By the time the compilation was released in 1997, though, the Britpop movement was noticeably waning in popularity, and the band had decided to split with long-time producer Ed Buller before commencing work on their follow up to Coming Up.
Despite being backed by the popular lead single “Electricity”, Suede’s fourth album, Head Music (1999) was something of a critical disappointment, though it once again took the band to number one on the album charts. A synth-infused album that focused less on guitar riffs and more on keyboards, it was produced by Steve Osborne, who had worked with Happy Mondays and New Order. Critical opinion was sharply divided; many felt the record was too shallow and lacking in substance, while others thought the album was the group again taking a different direction and charting new territory.
The next three singles released from the album failed to crack the top 10, breaking a run stretching back to 1995’s “New Generation”. The b-sides for the singles were also arguably not up to par with their usual standard, which hinted at the drying up of the creative well. Anderson also began being criticized more by fans for his often use of redundant vocabulary and limited lyrical themes. Despite this, even with their drop in mainstream popularity, the band still maintained a large core group of fans.
Not long after the release of Head Music, Nude Records effectively ceased to exist. Like many of their labelmates, Suede ended up signing to Nude’s parent company/distributor Sony to record their fifth album, A New Morning (2002). The long and troubled gestation of the album saw keyboardist Neil Codling leave the band, citing chronic fatigue syndrome, to be replaced by long-time band associate Alex Lee, formerly of Strangelove.
In concerts, Lee played second guitar, as well as keyboards, backing vocals and, at one point, harmonica. The album title, according to Anderson, referred to “a fresh start, a new band and a new fresh outlook” - the singer had reportedly been addicted to heroin and crack cocaine for a number of years by this time, which was having an increasingly deleterious effect on his health. He was quoted at the time as saying “we’ve all cleaned up our drug problems …which is nice.”
Despite the rejuvenation of the group’s health, the album was a commercial disappointment and failed to crack the top 20. Produced by “big name” Britpop producers John Leckie (who famously produced The Stone Roses’ debut LP, as well as records for Radiohead and Muse) and Stephen Street (most famous for his work with The Smiths and Blur), A New Morning was considered a solid enough outing by fans of the band, but critical reaction was decidedly lukewarm and the mainstream public interest had long disappeared. Only two singles, “Positivity” and “Obsessions,” were released from the album, the fewest singles taken from any of the band’s albums, and neither charted particularly well.

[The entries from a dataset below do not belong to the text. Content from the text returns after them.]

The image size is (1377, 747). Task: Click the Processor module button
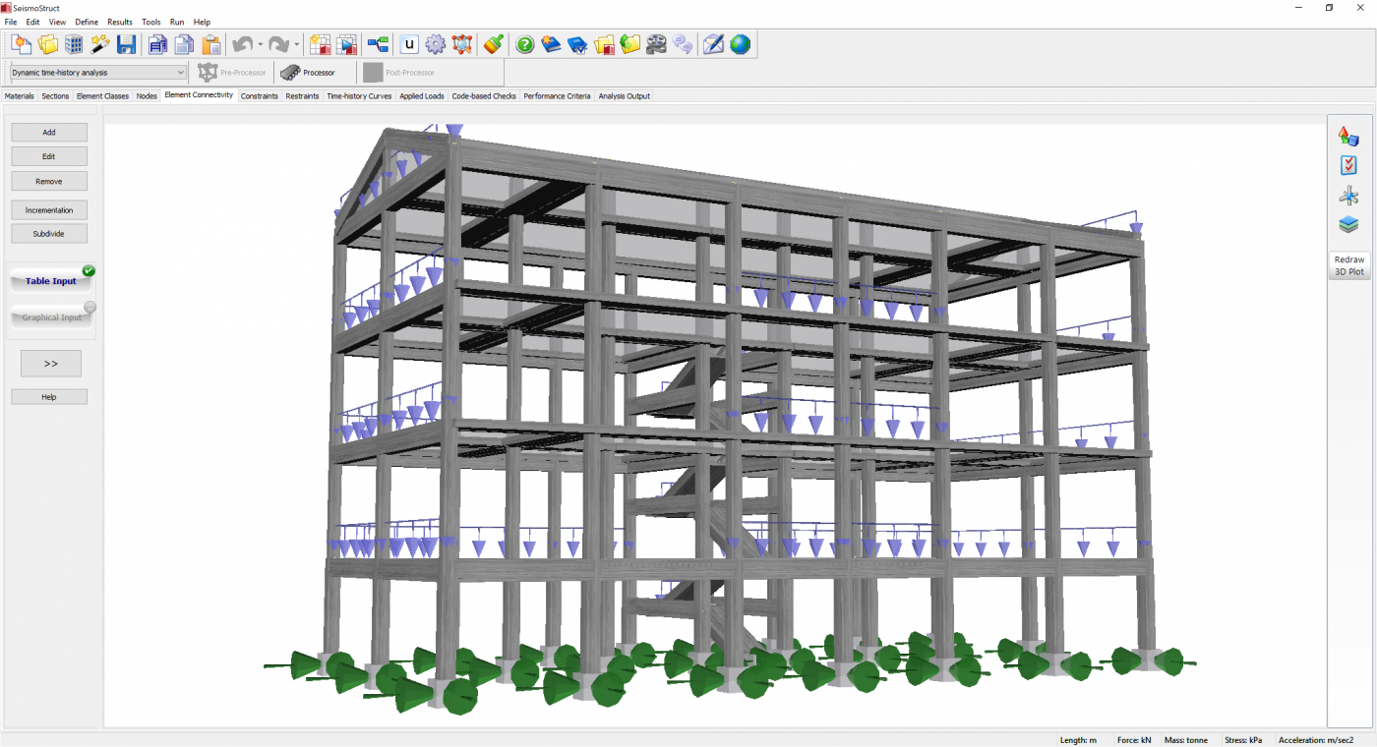[308, 73]
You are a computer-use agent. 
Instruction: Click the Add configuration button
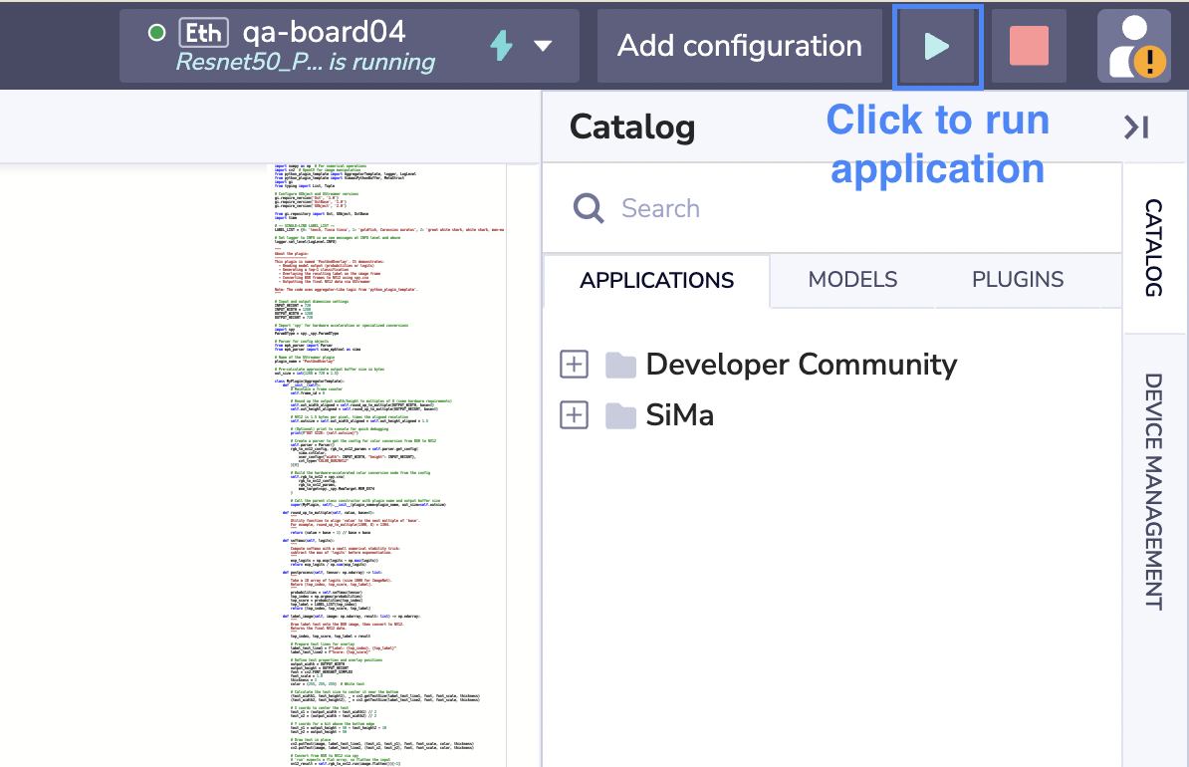tap(740, 47)
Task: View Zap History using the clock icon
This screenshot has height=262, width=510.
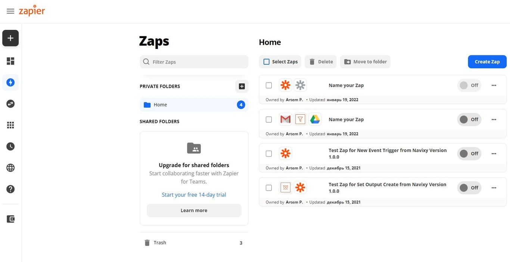Action: coord(10,146)
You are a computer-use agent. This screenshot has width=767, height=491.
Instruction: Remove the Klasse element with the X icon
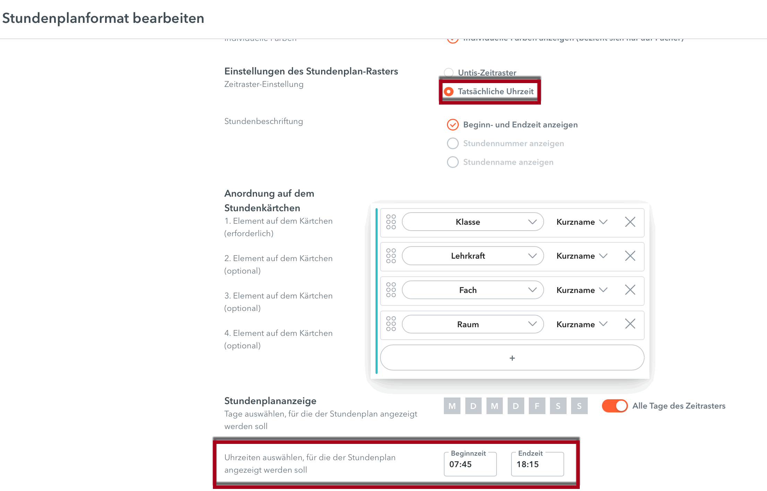630,222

In Autumn 2003, after the release of their Singles compilation album and accompanying single “Attitude”, Suede played five nights at London’s Institute of Contemporary Arts, dedicating each night to one of their five albums and playing through an entire album a night – with B-sides and rarities as encores – in chronological order. After these shows, the band announced there would be no more projects under the Suede name for the foreseeable future – effectively announcing the end of the band.
Their last concert at London’s Astoria on December 13, 2003 was a two-and-a-half hour marathon show, split into two parts (plus encore) with the first part being “songs we want to play”. Brett made an announcement that “there will be another Suede album” to everyone’s delight, but added “…but not yet”. “See you in the next life” was their closing remark.